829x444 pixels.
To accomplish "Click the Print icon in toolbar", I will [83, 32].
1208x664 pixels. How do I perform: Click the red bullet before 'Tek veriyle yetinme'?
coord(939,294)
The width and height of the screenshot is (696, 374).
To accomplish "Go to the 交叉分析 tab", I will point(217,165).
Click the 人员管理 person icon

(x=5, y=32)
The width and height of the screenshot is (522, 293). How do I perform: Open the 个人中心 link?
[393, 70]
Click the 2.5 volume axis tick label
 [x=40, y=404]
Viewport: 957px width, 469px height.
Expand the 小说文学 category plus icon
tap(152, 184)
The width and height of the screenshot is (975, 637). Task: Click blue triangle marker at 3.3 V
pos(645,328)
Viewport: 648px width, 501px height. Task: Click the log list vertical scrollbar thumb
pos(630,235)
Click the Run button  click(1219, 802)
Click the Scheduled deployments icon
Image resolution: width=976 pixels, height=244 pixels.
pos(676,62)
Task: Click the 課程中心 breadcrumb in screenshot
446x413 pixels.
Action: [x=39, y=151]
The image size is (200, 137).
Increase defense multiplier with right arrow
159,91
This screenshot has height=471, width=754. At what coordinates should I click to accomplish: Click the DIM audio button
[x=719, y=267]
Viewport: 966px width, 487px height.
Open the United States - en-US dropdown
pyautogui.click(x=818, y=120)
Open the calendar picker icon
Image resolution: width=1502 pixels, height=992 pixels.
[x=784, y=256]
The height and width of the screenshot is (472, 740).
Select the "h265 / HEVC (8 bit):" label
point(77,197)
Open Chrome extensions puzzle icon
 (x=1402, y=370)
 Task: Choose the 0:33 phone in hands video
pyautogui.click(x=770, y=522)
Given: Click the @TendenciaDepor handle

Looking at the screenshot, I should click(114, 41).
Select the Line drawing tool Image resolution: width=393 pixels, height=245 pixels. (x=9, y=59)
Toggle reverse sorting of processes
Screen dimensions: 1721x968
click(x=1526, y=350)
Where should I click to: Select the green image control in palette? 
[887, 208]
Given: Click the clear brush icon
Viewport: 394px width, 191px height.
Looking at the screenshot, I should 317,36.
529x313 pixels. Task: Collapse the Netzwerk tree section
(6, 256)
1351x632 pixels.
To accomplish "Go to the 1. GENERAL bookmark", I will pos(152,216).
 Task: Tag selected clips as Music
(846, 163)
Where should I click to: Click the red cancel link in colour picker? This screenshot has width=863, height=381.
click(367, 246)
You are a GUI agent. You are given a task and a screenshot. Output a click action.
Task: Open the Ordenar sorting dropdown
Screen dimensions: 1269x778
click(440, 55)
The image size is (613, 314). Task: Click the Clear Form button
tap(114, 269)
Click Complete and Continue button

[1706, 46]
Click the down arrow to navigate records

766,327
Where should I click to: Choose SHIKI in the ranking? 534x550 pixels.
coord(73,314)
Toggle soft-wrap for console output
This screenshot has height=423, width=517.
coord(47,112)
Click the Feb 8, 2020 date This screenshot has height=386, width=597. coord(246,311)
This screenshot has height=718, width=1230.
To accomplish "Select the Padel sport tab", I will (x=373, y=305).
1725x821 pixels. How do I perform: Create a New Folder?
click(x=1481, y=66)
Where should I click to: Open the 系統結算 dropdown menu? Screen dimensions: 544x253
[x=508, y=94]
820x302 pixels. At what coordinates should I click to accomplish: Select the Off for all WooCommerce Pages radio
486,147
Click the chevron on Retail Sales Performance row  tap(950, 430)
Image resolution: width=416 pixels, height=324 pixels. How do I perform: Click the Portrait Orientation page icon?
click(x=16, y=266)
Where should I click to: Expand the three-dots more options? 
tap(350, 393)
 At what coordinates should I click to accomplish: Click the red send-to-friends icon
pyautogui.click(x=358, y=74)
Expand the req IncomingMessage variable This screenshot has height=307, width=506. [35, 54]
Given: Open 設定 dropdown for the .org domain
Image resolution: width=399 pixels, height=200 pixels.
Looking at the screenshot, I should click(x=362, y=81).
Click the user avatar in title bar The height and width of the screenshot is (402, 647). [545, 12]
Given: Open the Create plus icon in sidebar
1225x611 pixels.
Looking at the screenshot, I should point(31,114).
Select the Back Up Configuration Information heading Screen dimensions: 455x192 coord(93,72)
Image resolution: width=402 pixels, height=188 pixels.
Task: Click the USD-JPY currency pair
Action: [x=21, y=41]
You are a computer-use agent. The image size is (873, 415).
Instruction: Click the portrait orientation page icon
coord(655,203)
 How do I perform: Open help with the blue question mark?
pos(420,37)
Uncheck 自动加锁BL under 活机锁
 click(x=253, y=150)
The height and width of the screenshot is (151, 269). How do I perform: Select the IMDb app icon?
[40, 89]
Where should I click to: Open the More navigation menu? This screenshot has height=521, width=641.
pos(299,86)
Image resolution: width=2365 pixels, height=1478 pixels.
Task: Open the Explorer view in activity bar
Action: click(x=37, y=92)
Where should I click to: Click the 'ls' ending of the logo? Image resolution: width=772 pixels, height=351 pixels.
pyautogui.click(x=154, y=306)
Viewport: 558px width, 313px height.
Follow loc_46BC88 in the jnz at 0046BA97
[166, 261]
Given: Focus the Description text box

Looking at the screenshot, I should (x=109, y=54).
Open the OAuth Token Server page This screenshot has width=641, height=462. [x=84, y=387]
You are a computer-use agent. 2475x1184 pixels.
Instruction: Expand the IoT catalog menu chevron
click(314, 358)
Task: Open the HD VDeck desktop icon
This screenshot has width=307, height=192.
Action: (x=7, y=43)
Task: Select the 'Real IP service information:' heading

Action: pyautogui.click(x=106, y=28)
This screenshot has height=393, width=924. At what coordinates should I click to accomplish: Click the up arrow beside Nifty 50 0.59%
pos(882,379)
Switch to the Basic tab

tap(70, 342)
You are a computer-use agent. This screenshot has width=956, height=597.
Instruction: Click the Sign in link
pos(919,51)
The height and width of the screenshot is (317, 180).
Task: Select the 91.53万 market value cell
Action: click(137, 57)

== == ==

__WORK TO DO__
Reproduce every one of the entries above word for word, with no changes.

__FINAL RESULT__
829x444 pixels.
To accomplish "Click the Print icon in toolbar", I will [83, 32].
1208x664 pixels. How do I perform: Click the red bullet before 'Tek veriyle yetinme'?
coord(939,294)
The width and height of the screenshot is (696, 374).
To accomplish "Go to the 交叉分析 tab", I will point(217,165).
Click the 人员管理 person icon

(x=5, y=32)
The width and height of the screenshot is (522, 293). How do I perform: Open the 个人中心 link?
[393, 70]
Click the 2.5 volume axis tick label
 [x=40, y=404]
Viewport: 957px width, 469px height.
Expand the 小说文学 category plus icon
tap(152, 184)
The width and height of the screenshot is (975, 637). Task: Click blue triangle marker at 3.3 V
pos(645,328)
Viewport: 648px width, 501px height. Task: Click the log list vertical scrollbar thumb
pos(630,235)
Click the Run button  click(1219, 802)
Click the Scheduled deployments icon
Image resolution: width=976 pixels, height=244 pixels.
pos(676,62)
Task: Click the 課程中心 breadcrumb in screenshot
446x413 pixels.
Action: [x=39, y=151]
The image size is (200, 137).
Increase defense multiplier with right arrow
159,91
This screenshot has height=471, width=754. At what coordinates should I click to accomplish: Click the DIM audio button
[x=719, y=267]
Viewport: 966px width, 487px height.
Open the United States - en-US dropdown
pyautogui.click(x=818, y=120)
Open the calendar picker icon
Image resolution: width=1502 pixels, height=992 pixels.
[x=784, y=256]
The height and width of the screenshot is (472, 740).
Select the "h265 / HEVC (8 bit):" label
point(77,197)
Open Chrome extensions puzzle icon
 (x=1402, y=370)
 Task: Choose the 0:33 phone in hands video
pyautogui.click(x=770, y=522)
Given: Click the @TendenciaDepor handle

Looking at the screenshot, I should click(114, 41).
Select the Line drawing tool Image resolution: width=393 pixels, height=245 pixels. (x=9, y=59)
Toggle reverse sorting of processes
Screen dimensions: 1721x968
click(x=1526, y=350)
Where should I click to: Select the green image control in palette? 
[887, 208]
Given: Click the clear brush icon
Viewport: 394px width, 191px height.
Looking at the screenshot, I should 317,36.
529x313 pixels. Task: Collapse the Netzwerk tree section
(6, 256)
1351x632 pixels.
To accomplish "Go to the 1. GENERAL bookmark", I will pos(152,216).
 Task: Tag selected clips as Music
(846, 163)
Where should I click to: Click the red cancel link in colour picker? This screenshot has width=863, height=381.
click(367, 246)
You are a GUI agent. You are given a task and a screenshot. Output a click action.
Task: Open the Ordenar sorting dropdown
Screen dimensions: 1269x778
click(440, 55)
The image size is (613, 314). Task: Click the Clear Form button
tap(114, 269)
Click Complete and Continue button

[1706, 46]
Click the down arrow to navigate records

766,327
Where should I click to: Choose SHIKI in the ranking? 534x550 pixels.
coord(73,314)
Toggle soft-wrap for console output
This screenshot has height=423, width=517.
coord(47,112)
Click the Feb 8, 2020 date This screenshot has height=386, width=597. coord(246,311)
This screenshot has height=718, width=1230.
To accomplish "Select the Padel sport tab", I will (x=373, y=305).
1725x821 pixels. How do I perform: Create a New Folder?
click(x=1481, y=66)
Where should I click to: Open the 系統結算 dropdown menu? Screen dimensions: 544x253
[x=508, y=94]
820x302 pixels. At what coordinates should I click to accomplish: Select the Off for all WooCommerce Pages radio
486,147
Click the chevron on Retail Sales Performance row  tap(950, 430)
Image resolution: width=416 pixels, height=324 pixels. How do I perform: Click the Portrait Orientation page icon?
click(x=16, y=266)
Where should I click to: Expand the three-dots more options? 
tap(350, 393)
 At what coordinates should I click to accomplish: Click the red send-to-friends icon
pyautogui.click(x=358, y=74)
Expand the req IncomingMessage variable This screenshot has height=307, width=506. [35, 54]
Given: Open 設定 dropdown for the .org domain
Image resolution: width=399 pixels, height=200 pixels.
Looking at the screenshot, I should click(x=362, y=81).
Click the user avatar in title bar The height and width of the screenshot is (402, 647). [545, 12]
Given: Open the Create plus icon in sidebar
1225x611 pixels.
Looking at the screenshot, I should point(31,114).
Select the Back Up Configuration Information heading Screen dimensions: 455x192 coord(93,72)
Image resolution: width=402 pixels, height=188 pixels.
Task: Click the USD-JPY currency pair
Action: [x=21, y=41]
You are a computer-use agent. The image size is (873, 415).
Instruction: Click the portrait orientation page icon
coord(655,203)
 How do I perform: Open help with the blue question mark?
pos(420,37)
Uncheck 自动加锁BL under 活机锁
 click(x=253, y=150)
The height and width of the screenshot is (151, 269). How do I perform: Select the IMDb app icon?
[40, 89]
Where should I click to: Open the More navigation menu? This screenshot has height=521, width=641.
pos(299,86)
Image resolution: width=2365 pixels, height=1478 pixels.
Task: Open the Explorer view in activity bar
Action: click(x=37, y=92)
Where should I click to: Click the 'ls' ending of the logo? Image resolution: width=772 pixels, height=351 pixels.
pyautogui.click(x=154, y=306)
Viewport: 558px width, 313px height.
Follow loc_46BC88 in the jnz at 0046BA97
[166, 261]
Given: Focus the Description text box

Looking at the screenshot, I should (x=109, y=54).
Open the OAuth Token Server page This screenshot has width=641, height=462. [x=84, y=387]
You are a computer-use agent. 2475x1184 pixels.
Instruction: Expand the IoT catalog menu chevron
click(314, 358)
Task: Open the HD VDeck desktop icon
This screenshot has width=307, height=192.
Action: (x=7, y=43)
Task: Select the 'Real IP service information:' heading

Action: pyautogui.click(x=106, y=28)
This screenshot has height=393, width=924. At what coordinates should I click to accomplish: Click the up arrow beside Nifty 50 0.59%
pos(882,379)
Switch to the Basic tab

tap(70, 342)
You are a computer-use agent. This screenshot has width=956, height=597.
Instruction: Click the Sign in link
pos(919,51)
The height and width of the screenshot is (317, 180).
Task: Select the 91.53万 market value cell
Action: click(137, 57)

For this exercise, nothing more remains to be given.